Exercise details: Quote word for word from the line holding "This screenshot has width=125, height=270." to the last line below, including both, and omit any pictures.

[Task material Boundary: Start]

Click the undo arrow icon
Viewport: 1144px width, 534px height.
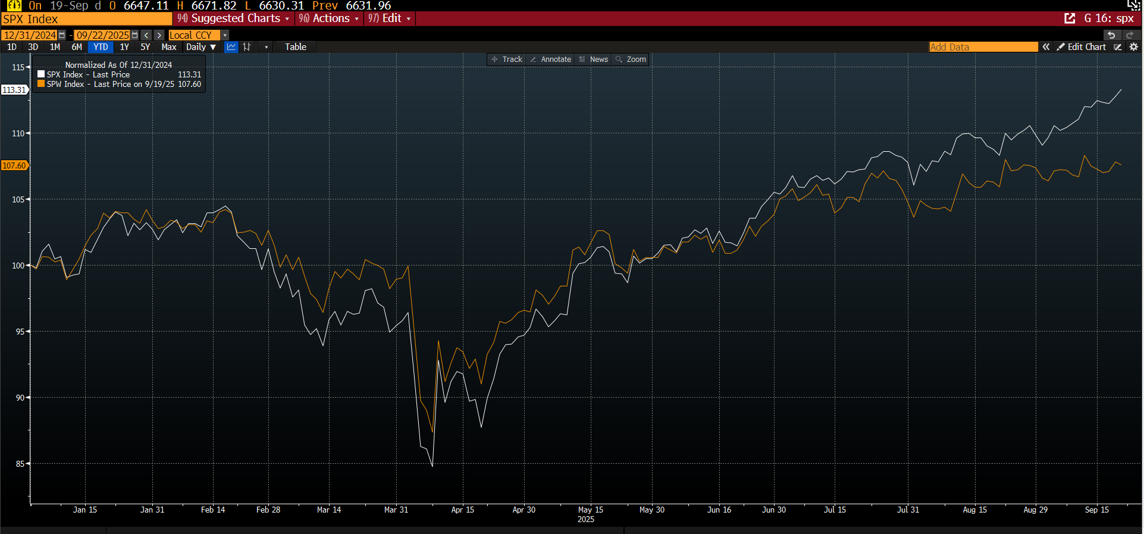[x=1111, y=35]
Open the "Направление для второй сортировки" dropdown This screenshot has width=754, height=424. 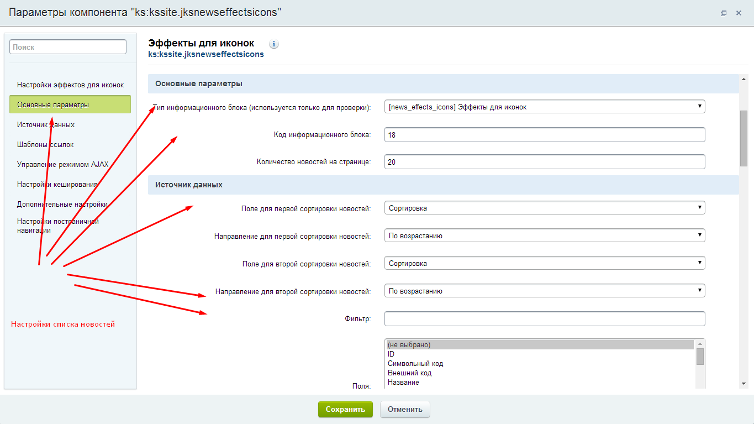pyautogui.click(x=544, y=290)
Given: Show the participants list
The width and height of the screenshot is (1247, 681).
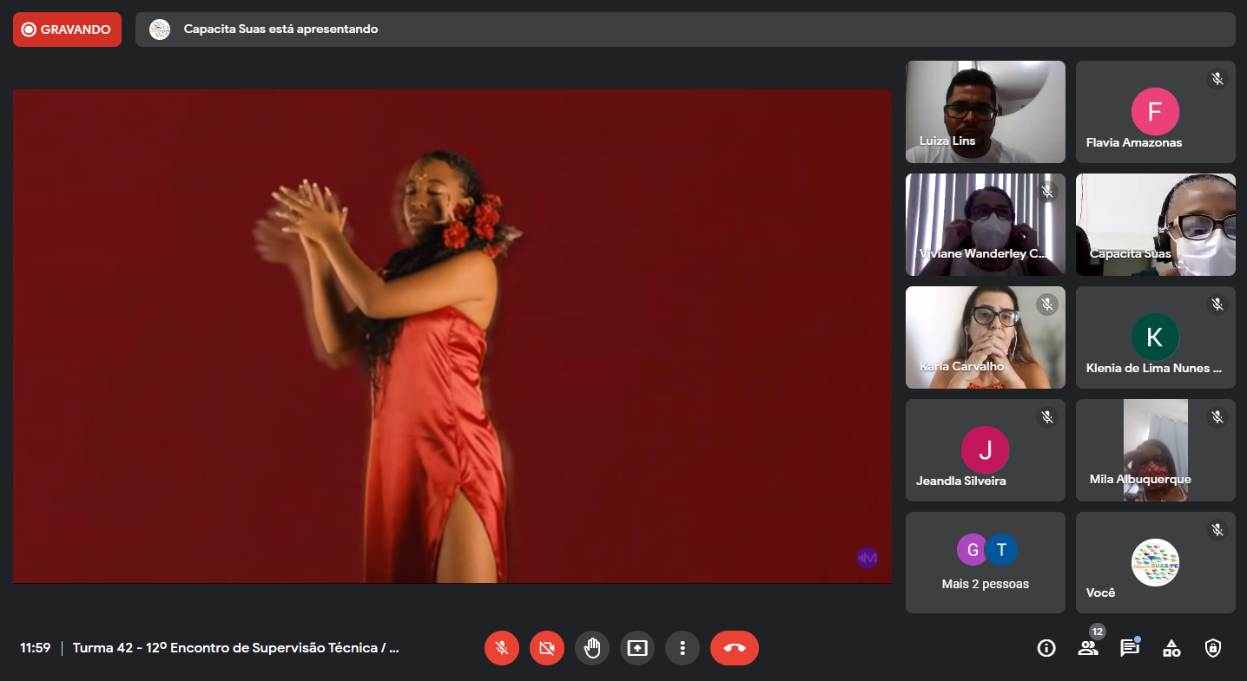Looking at the screenshot, I should point(1088,648).
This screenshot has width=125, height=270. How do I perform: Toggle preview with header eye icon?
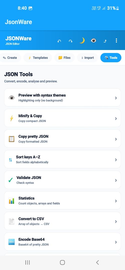tap(93, 41)
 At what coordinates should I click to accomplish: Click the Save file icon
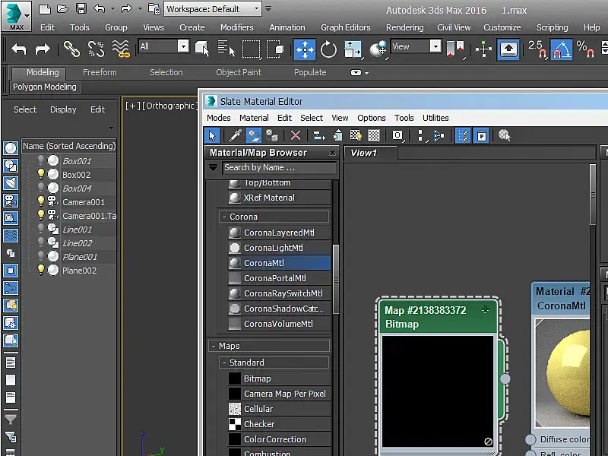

[Task material Boundary: End]

Result for this task:
This screenshot has width=125, height=270. How do I perform: Toggle preview with header eye icon?
tap(93, 41)
 At what coordinates should I click to accomplish: Click the Save file icon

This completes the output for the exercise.